## PROBLEM STATEMENT
Reproduce word for word the part of the rows that opens with the first line and closes with the line containing "school-cell: 襄阳市第四中学 is", including both of those lines. Leave the pictures out of your copy.

## PROVIDED DATA
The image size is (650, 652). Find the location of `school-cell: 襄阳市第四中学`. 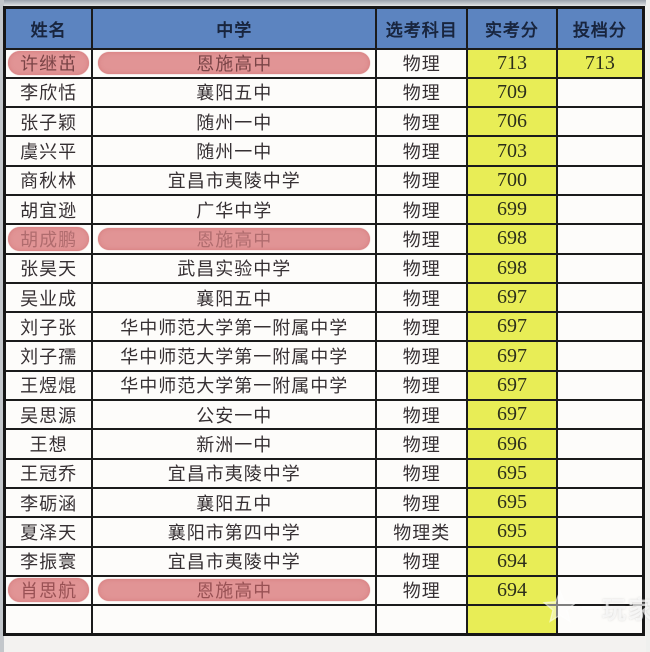

school-cell: 襄阳市第四中学 is located at coordinates (234, 532).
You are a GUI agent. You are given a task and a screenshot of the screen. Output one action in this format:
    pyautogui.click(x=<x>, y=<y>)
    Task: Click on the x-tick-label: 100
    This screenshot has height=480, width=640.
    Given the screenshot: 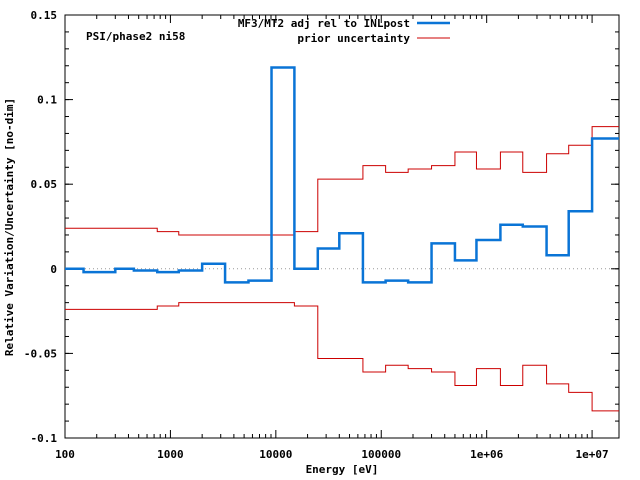 What is the action you would take?
    pyautogui.click(x=65, y=454)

## OUTPUT BELOW
The image size is (650, 652). Find the location of `school-cell: 襄阳市第四中学`. 

school-cell: 襄阳市第四中学 is located at coordinates (234, 532).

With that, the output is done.